I’ve been saving an article from the Boston Globe for some future birthday, when I’ll talk my family into joining me in a hike with goats. It’s a service that a goatherd here in Massachusetts offers, and I think it might be fun.

But now I’m learning about spending a weekend with lambs. Maybe that would be even more fun. But I would have to fly to England, and I’m down on air travel.

Sally Howard writes at the Guardian, “In a shed in the Malvern Hills, lambs struggle clumsily to their feet as holiday-making couples look on.

“Clare John, the third generation in her family to farm these 50 acres of Worcestershire pasture, began offering lambing-themed breaks two years ago in response to a surge of customer requests. Rowley Farm’s holiday cottages are block-booked for the 2025 spring lambing season, which traditionally peaks around Easter.

“ ‘For farmers like me it’s a bit strange to treat sheep like pets,’ John said. Self-catering guests arrive at Rowley Farm from February to May to feed hay to her pregnant ewes, and to bottle-feed orphan lambs who have been abandoned by their mothers or are the thirds in triplets (which ewes can struggle to feed).

“ ‘Mostly the guests want to touch and cuddle the lambs rather than do the mucking out,’ she said. …

“Farm Stay UK, a co-operative for farmers in hospitality, said that 90 of its 400 members now offer ‘lamb watch’ holidays. A number of farms are expanding their lambing offerings for 2025. … Church Farm in Lancing, West Sussex, offers evenings with the ‘shepherdess team’ where visitors can feed lambs and watch out for live births.

“Some put this popularity down to the effect of TV shows … or the growth of live-stream lambing cams such as lambwatch.co.uk and Walby Farm Park’s Lamb Cam Live.

“Farmer Helen Hearn introduced lambing-shed slots for visitors in 2023 after demand began to outstrip capacity at 450-acre Penhein Farm in Monmouthshire. Guests accompany Hearn – checking the sheds for births, ensuring lambs in the field are paired up with their mothers and bottle feeding the lambs – at a charge of £45 [~$60] for up to eight people a shed. ‘We charge for lambing as it takes four times as long to do our farming rounds when the public is involved.’ …

“She thinks lambing breaks answer a human need for connection to nature. ‘In previous generations most British people would have an aunt or cousin who worked on a farm and would be around farm animals that way,’ she said. ‘That’s all gone now.’

“Hearn said she wouldn’t install a lamb cam for the public to witness live births, however. ‘Often I’ll get a delivery that’s tricky … and the vet needs to come for a caesarean or the lamb comes out dead,’ she said.
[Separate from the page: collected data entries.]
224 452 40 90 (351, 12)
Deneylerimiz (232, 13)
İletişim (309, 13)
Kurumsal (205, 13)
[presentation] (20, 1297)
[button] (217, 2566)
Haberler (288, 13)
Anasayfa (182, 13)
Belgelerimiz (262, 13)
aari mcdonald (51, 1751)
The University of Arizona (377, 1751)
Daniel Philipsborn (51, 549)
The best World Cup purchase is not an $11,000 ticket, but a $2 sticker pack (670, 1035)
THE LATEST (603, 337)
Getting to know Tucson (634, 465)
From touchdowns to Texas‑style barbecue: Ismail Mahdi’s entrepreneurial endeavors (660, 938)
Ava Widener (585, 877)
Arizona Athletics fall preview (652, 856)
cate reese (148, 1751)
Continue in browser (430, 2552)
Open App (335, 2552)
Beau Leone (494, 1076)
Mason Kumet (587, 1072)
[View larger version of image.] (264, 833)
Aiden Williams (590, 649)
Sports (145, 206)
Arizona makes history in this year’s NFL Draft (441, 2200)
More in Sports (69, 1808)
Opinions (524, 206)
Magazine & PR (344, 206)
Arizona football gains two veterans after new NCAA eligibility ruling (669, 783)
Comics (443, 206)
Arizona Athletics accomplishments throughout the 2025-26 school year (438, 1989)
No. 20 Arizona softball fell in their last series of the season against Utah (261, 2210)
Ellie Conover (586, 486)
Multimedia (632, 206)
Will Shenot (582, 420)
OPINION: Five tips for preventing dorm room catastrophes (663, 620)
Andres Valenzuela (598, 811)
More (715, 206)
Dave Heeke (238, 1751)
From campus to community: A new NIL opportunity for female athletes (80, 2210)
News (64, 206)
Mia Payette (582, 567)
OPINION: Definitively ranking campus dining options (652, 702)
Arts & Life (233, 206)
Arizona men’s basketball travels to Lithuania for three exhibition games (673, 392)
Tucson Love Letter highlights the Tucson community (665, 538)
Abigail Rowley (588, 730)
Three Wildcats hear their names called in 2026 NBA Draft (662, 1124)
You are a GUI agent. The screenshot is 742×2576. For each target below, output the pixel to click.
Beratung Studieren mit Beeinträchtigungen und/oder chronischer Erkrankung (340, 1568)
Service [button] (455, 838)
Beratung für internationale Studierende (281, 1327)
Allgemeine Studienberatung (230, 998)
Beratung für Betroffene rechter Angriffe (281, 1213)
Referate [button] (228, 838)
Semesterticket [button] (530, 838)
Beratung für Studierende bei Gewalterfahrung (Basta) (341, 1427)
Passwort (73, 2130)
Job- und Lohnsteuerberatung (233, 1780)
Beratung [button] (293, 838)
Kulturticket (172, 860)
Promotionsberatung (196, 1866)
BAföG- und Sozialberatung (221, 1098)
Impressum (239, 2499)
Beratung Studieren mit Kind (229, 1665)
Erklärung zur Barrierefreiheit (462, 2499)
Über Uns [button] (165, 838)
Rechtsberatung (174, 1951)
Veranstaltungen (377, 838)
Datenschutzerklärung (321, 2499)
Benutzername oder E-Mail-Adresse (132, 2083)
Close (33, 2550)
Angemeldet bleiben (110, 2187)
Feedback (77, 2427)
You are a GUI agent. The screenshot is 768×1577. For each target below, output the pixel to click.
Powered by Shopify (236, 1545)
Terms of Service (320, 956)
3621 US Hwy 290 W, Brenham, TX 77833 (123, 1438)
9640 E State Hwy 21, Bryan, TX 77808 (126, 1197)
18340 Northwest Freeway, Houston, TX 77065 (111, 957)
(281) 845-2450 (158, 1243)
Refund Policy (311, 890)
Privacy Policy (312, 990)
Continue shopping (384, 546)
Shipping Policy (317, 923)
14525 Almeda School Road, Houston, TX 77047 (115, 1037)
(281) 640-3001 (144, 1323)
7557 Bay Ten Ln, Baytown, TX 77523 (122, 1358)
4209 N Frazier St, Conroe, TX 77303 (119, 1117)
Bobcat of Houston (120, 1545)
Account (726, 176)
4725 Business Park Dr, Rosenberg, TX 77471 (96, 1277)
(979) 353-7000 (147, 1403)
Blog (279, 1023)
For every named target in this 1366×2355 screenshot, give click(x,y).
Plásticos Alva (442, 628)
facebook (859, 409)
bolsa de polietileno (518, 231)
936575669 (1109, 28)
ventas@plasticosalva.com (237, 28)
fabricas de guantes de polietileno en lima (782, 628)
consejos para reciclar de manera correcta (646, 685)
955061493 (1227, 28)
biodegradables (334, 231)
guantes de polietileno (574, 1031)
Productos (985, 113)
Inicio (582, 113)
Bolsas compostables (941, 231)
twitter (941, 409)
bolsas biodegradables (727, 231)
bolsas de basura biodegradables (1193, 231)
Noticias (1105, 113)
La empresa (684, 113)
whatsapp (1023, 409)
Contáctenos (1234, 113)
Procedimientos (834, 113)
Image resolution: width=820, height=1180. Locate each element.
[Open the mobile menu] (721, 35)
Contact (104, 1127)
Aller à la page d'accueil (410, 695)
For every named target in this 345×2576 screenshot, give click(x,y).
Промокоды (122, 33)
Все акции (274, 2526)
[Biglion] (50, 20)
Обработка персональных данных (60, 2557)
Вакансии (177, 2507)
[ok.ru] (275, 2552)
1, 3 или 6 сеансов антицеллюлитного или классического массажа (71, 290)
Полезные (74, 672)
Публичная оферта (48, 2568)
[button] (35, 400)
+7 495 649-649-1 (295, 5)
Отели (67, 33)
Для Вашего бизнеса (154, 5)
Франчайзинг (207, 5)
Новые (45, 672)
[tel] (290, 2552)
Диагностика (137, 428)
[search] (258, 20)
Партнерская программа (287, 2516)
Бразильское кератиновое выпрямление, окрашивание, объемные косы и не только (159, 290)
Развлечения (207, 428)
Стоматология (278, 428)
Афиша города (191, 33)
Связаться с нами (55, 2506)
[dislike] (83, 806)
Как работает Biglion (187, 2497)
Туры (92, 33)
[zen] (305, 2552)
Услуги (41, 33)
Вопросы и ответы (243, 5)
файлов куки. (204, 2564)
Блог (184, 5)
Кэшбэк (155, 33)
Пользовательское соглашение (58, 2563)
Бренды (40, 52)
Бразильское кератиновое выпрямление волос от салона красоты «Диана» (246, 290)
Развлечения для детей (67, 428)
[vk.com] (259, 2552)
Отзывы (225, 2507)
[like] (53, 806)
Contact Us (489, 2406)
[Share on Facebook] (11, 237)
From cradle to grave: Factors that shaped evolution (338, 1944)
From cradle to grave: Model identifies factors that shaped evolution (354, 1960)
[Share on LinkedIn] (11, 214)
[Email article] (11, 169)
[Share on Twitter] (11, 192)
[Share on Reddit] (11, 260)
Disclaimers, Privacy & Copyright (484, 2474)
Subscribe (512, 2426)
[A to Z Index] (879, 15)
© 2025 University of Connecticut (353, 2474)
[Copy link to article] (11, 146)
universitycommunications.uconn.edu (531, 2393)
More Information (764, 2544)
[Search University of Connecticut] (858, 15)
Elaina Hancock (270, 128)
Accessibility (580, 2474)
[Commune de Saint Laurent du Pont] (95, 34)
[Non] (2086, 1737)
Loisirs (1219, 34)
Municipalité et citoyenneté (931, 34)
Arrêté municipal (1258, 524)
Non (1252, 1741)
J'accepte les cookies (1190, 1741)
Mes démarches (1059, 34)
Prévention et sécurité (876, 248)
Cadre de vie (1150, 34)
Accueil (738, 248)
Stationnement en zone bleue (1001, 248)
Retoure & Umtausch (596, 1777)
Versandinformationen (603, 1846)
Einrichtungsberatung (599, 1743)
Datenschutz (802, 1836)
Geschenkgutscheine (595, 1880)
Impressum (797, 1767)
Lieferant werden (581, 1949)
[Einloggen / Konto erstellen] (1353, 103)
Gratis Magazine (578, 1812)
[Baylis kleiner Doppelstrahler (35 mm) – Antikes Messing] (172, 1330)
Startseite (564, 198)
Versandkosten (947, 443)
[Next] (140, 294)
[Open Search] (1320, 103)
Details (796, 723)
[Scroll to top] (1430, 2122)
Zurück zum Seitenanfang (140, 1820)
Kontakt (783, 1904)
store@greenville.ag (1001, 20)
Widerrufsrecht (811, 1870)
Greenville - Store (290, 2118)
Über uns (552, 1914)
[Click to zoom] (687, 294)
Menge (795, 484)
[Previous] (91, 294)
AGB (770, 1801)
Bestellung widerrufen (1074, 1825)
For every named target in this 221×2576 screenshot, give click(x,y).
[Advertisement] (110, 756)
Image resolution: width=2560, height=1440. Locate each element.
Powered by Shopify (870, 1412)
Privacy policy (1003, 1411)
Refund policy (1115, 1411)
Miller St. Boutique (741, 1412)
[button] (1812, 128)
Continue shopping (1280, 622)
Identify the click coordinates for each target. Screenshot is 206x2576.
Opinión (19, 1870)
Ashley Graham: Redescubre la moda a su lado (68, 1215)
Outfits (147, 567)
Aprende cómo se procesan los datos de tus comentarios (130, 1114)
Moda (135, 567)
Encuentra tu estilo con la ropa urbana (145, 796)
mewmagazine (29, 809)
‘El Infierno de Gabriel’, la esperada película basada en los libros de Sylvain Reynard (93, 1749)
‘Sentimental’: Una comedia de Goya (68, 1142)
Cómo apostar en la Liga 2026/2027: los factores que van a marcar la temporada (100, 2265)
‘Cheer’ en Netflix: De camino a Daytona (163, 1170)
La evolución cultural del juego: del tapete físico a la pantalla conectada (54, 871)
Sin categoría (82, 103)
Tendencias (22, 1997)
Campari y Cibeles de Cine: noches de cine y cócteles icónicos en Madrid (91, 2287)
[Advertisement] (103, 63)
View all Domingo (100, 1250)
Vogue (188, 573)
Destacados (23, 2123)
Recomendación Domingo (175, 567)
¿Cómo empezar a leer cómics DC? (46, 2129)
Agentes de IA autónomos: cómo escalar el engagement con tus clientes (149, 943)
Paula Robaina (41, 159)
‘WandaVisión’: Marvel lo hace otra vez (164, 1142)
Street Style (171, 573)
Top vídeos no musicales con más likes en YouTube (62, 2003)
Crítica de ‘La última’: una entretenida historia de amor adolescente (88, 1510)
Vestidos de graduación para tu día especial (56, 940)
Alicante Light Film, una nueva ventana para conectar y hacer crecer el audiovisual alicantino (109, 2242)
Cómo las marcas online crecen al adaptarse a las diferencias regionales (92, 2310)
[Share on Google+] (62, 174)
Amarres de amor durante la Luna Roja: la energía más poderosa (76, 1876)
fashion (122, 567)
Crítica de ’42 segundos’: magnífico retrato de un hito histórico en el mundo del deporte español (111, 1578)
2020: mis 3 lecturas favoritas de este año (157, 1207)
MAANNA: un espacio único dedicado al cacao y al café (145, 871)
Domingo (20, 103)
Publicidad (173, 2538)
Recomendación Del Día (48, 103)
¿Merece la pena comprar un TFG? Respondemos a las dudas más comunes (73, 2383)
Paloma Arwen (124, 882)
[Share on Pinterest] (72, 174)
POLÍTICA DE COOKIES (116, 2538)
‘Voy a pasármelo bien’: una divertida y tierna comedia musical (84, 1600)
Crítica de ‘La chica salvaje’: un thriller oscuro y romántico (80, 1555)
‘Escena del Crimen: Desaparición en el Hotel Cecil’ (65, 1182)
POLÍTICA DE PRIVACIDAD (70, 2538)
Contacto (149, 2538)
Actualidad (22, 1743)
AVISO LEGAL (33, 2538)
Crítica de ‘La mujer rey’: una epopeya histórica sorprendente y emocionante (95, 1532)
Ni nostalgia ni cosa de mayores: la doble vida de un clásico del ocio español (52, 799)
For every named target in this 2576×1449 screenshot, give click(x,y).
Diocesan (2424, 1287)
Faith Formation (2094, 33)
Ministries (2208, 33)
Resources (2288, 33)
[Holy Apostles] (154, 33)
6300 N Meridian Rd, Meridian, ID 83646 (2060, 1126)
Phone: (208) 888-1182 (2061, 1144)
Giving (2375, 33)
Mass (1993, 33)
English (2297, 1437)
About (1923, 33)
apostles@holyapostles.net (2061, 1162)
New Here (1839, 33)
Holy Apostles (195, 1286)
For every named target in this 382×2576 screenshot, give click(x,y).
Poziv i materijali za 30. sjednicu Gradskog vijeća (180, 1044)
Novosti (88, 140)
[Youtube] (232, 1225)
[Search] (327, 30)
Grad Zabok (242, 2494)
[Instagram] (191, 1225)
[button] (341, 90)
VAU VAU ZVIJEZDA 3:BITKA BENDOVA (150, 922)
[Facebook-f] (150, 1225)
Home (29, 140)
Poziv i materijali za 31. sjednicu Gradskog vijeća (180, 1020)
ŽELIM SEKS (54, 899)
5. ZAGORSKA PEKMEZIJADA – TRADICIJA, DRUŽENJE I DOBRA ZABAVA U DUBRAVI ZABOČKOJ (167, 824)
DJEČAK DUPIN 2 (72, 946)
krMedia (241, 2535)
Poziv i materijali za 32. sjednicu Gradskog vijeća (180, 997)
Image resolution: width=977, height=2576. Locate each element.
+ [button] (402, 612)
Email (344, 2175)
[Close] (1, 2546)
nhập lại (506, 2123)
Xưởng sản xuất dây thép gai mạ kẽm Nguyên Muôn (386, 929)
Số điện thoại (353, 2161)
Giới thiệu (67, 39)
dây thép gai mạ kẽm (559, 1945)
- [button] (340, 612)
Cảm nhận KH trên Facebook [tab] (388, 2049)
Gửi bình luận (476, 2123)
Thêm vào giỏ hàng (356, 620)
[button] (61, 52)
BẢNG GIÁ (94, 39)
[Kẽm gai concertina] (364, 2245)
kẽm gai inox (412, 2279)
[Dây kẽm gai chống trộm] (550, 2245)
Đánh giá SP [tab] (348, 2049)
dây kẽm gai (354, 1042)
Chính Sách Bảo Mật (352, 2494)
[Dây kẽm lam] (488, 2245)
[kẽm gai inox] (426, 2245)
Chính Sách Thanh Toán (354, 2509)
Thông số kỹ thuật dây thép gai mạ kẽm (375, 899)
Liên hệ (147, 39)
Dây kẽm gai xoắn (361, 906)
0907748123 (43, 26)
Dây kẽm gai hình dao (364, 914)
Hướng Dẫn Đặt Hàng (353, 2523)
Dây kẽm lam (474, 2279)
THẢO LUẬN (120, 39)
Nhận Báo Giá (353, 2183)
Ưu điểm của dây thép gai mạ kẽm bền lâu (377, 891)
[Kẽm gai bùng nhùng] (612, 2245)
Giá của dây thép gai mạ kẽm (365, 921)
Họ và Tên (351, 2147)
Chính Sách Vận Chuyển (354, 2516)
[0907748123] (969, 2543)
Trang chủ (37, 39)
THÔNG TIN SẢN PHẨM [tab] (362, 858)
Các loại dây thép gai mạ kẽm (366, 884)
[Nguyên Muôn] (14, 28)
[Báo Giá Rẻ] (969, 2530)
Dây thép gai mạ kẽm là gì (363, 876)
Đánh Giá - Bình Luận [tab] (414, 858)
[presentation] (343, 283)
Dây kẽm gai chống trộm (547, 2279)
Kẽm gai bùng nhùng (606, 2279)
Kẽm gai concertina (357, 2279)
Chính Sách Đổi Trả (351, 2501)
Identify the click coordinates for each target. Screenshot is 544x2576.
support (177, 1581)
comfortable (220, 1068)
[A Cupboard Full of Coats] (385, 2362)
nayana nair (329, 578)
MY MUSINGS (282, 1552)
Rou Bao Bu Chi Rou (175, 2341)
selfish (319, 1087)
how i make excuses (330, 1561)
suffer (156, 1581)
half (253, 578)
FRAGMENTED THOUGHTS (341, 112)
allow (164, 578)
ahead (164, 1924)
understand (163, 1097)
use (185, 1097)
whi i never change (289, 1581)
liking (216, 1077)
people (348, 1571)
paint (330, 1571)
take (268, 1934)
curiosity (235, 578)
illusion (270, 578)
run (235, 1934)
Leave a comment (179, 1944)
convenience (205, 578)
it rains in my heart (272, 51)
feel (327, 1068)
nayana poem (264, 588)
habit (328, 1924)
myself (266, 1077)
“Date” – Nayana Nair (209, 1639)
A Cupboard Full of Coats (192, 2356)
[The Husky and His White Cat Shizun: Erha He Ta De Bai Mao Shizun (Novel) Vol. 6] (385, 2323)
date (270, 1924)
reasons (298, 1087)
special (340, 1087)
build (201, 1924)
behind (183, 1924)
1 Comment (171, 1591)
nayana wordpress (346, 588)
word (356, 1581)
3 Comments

“TikToker and amateur lambing enthusiast Melissa Arnold, AKA @melissa­lovessheep, refers to herself as ‘a crazy sheep lady.’ The graphic designer has volunteered for lambing season at her local farm, Readstock in Bagber, Dorset, since 2022. With no prior farming experience, Arnold has now delivered and raised more than 90 lambs. …

“ ‘I discovered lambing when I was going through a tricky period in my life and it’s total escapism for me,’ she said. However, she points out the hobby isn’t all gamboling newborns. ‘It’s an everyday soap opera in the lambing shed. Lambs and ewes die regularly, and you have to learn to handle that.’

“In Hampshire, farmers Fran and John Drake have had to take on additional staff, including veterinary students, to cope with surging demand for lambing stays at Michelmersh Manor Farm, a family-run mixed arable, dairy and sheep farm where 140 lambs are expected this April. ‘We have one London family coming back for their fourth lambing season,’ Fran Drake said. …

“Michael Gibbs, who has farmed at Mill Farm in Middle Tysoe, Warwickshire, for 50 years, welcomes local schoolchildren into his lambing sheds but is unconvinced about turning it into a spectator sport. Farming is a business, after all. ‘The French have a taste for British lamb at the moment and prices are up 30% on 2022,’ the 73-year-old said, passing a trailer of hoggets (sheep between one and two years old) off to market. ‘That’s what the job is at the end of the day. It’s not all cuddles.’ ”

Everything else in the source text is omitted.